For years, offshore websites have been exalting the virtues of banking in Mongolia. The two best banks I found – Golomt Bank and Khan Bank – do open accounts for foreigners. Khan Bank is currently offering a robust 5.4% on US dollar deposits, meaning if you hold dollars now, your only real risk is with the bank itself. Golomt Bank pays an impressive 3.3% on euros, and also offers similarly priced deposits in Chinese renmibi; both of which are hard to find with such great rates.
If you deposit in Mongolian tugriks, however, you’ll earn 14% with Khan Bank and 13.3% with Golomt Bank. And there’s the rub. For years, people talked of taking an “easy” 14% and paying for any currency depreciation with the high interest. Then the tugrik fell 50%, and a lot of “easy” interest was wiped out.
For me, Mongolia is an interesting but rather ballyhooed place. It’s not particularly easy to cheap to get to, nor is it very exciting. Few people speak English, and I get an odd feeling about the banks from experts there I spoke to. Mongolia is interesting to me as an exotic option, but I find it’s been overhyped due to its natural resources.
The Uzbeki som – the national currency of Uzbekistan that even I hadn’t heard of until recently – had been steadily losing value against the US dollar until 2017, when it suffered a one-day loss of half of its value. Likely not the place you want to open a term deposit.
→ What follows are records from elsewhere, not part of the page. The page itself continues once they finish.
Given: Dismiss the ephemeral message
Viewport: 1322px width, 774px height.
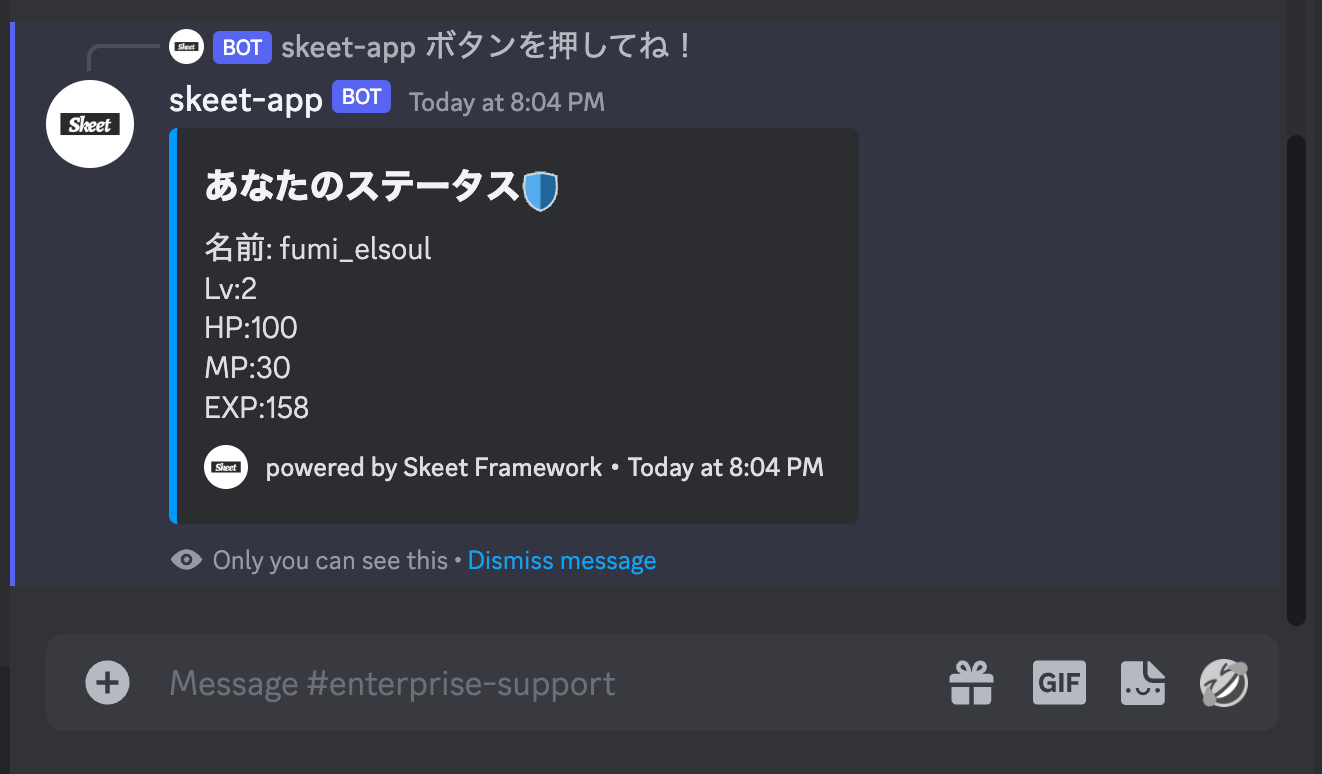Looking at the screenshot, I should coord(561,560).
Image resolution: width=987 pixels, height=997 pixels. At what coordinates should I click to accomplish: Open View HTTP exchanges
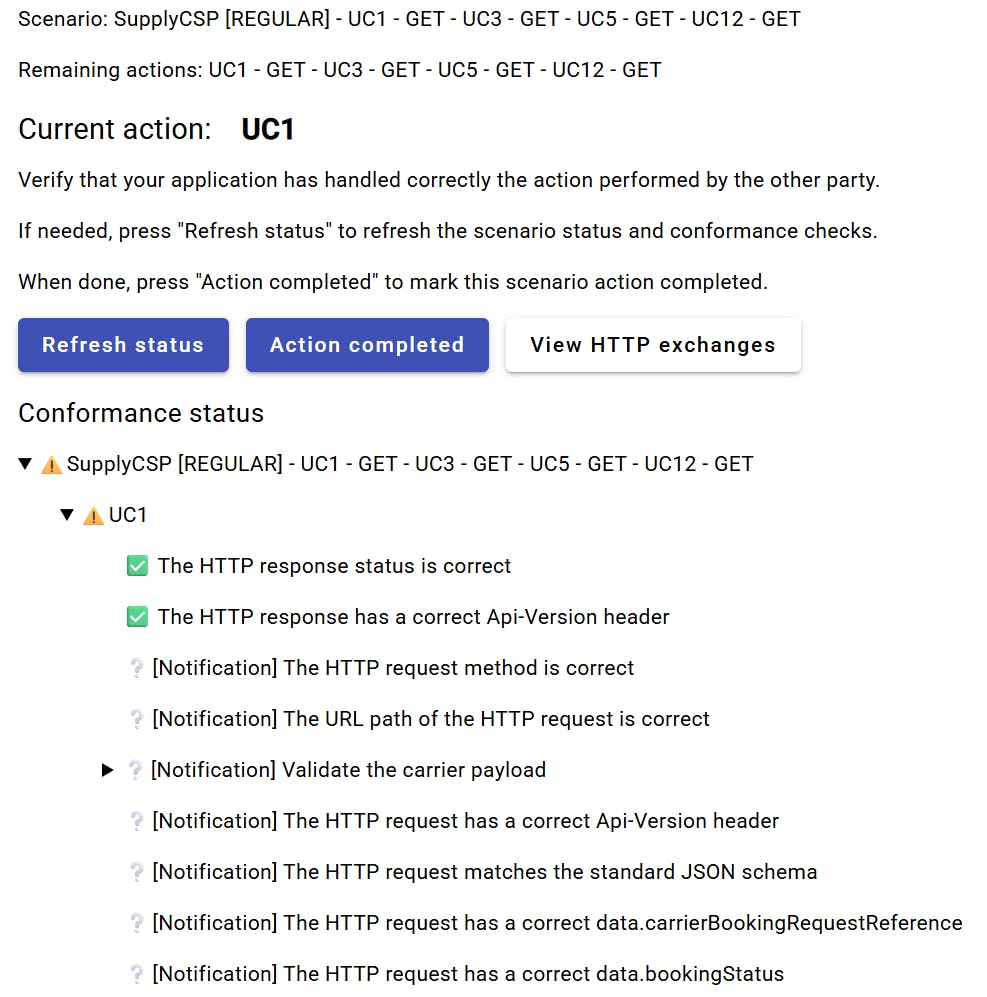click(x=653, y=345)
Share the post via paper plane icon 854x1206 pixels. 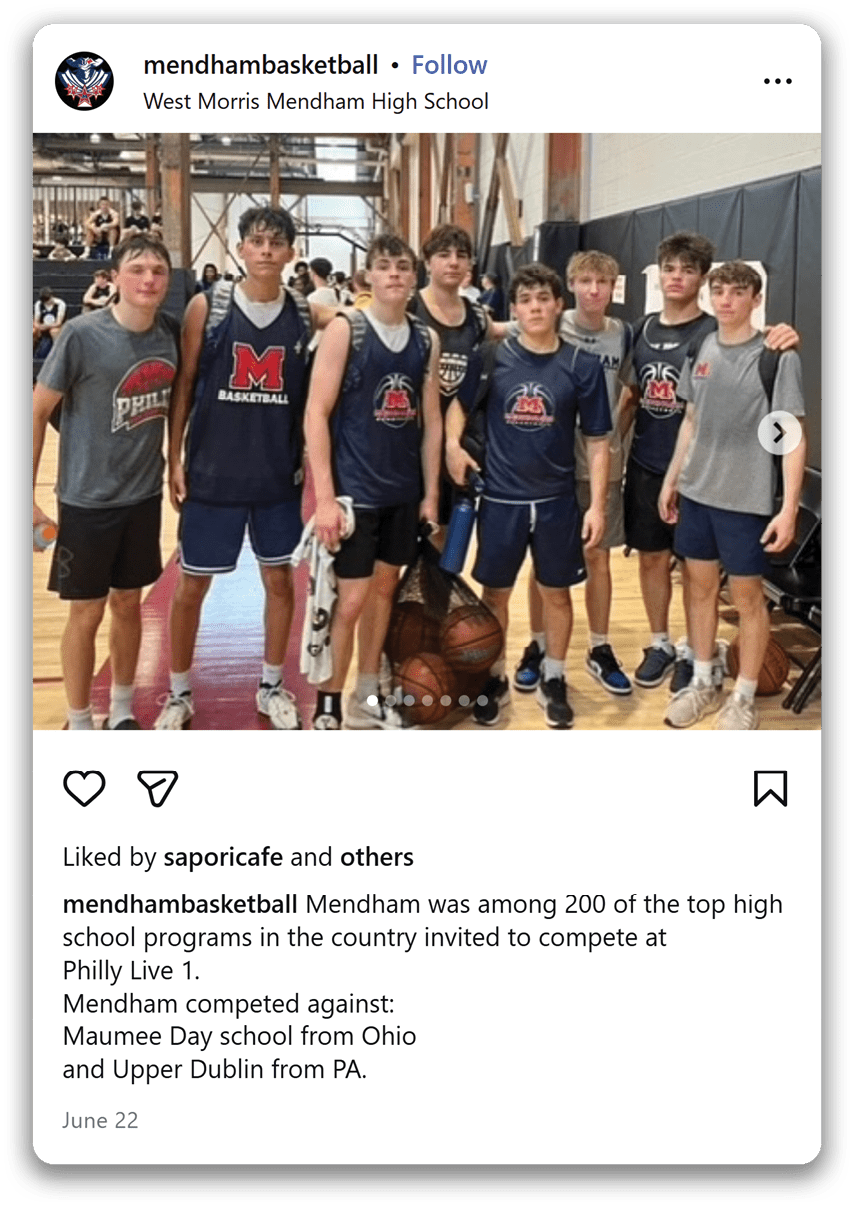point(158,788)
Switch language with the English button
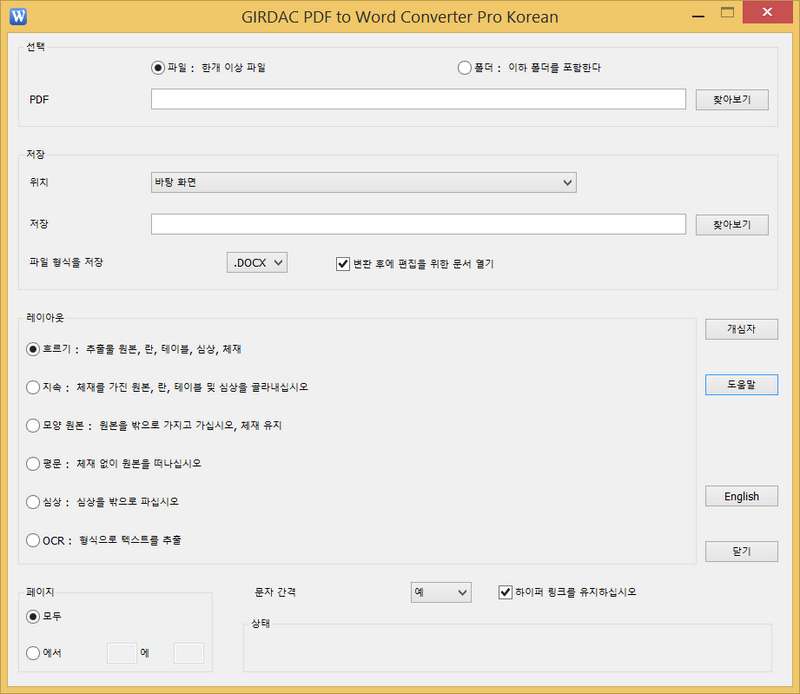 [x=741, y=496]
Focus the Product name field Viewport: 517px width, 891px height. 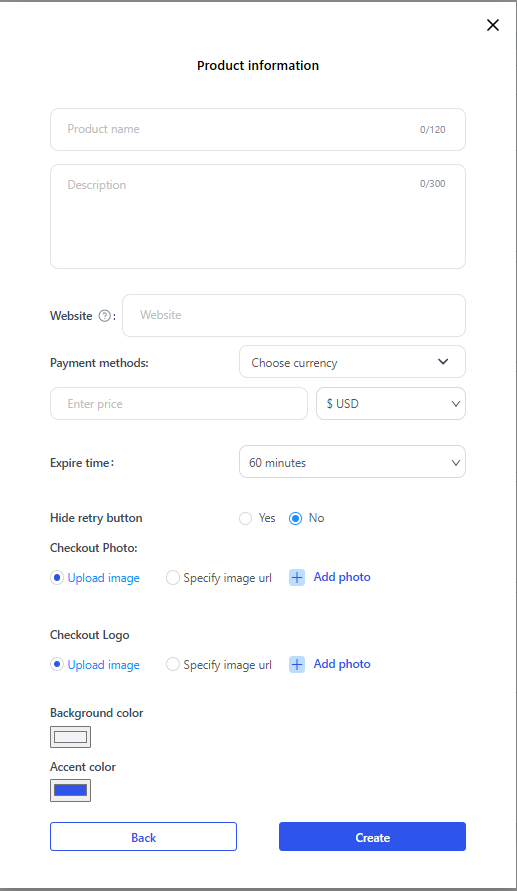(x=258, y=130)
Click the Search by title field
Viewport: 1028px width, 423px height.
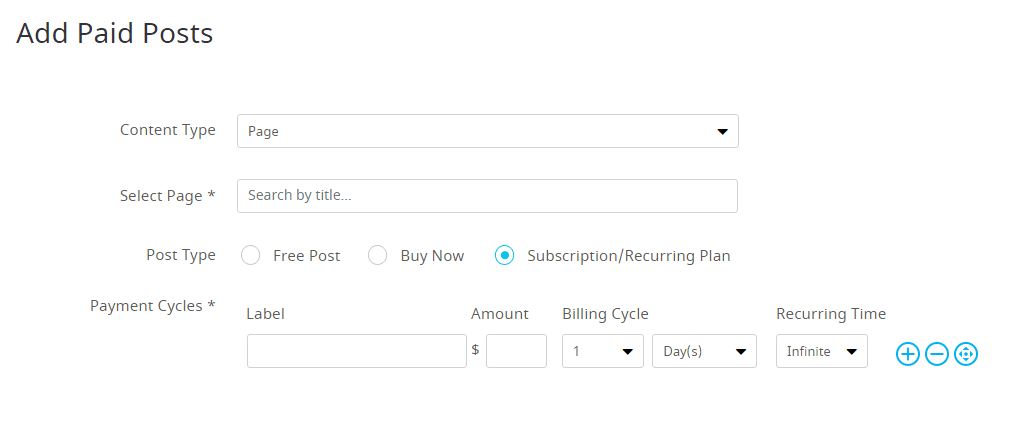click(x=487, y=196)
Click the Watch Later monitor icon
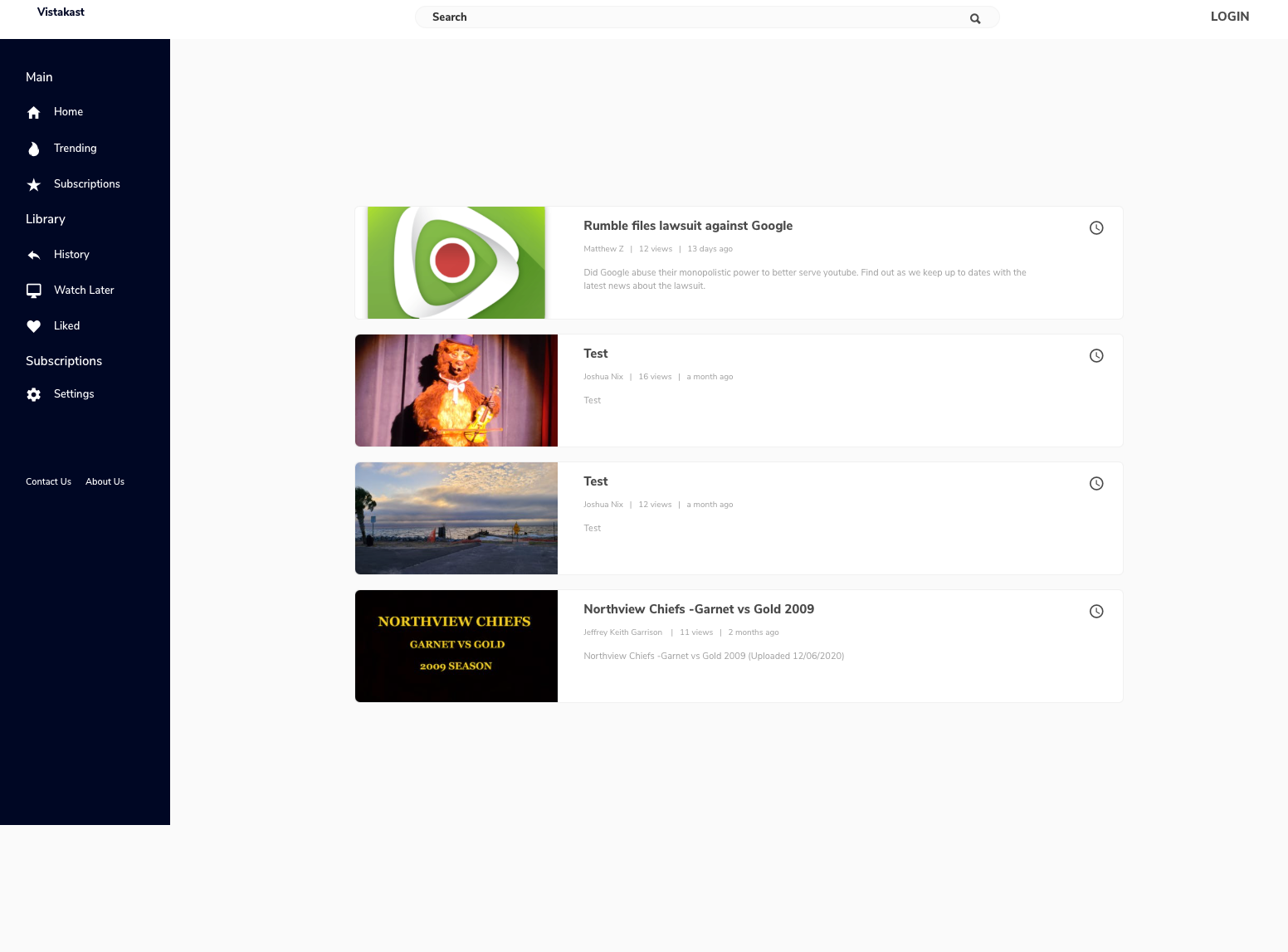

Despite it’s flawed currency, Uzbekistan’s banks do offer one bit of reassurance in that no bank has been liquidated with unsettled liabilities since the country gained independence in 1991.
Few of Uzbekistan’s twenty-six banks have entered the digital world with working websites that display interest rates, let alone offer competent online banking services. Then again, Central Asia is among the world’s final frontiers, and barely one-third of its citizens even use the internet.
If exotic post-Soviet currencies are a risk you’re willing to take, Asaka Bank – one of the better digital banks – will pay you 17% for a one-year deposit in the Uzbeki som. Other banks pay similar rates; Trustbank at 16%, Asia Alliance at 15%, and Ravnaq Bank at a paltry 11.8%. US dollar accounts are available at 4% APY, a rate you can outperform in other countries.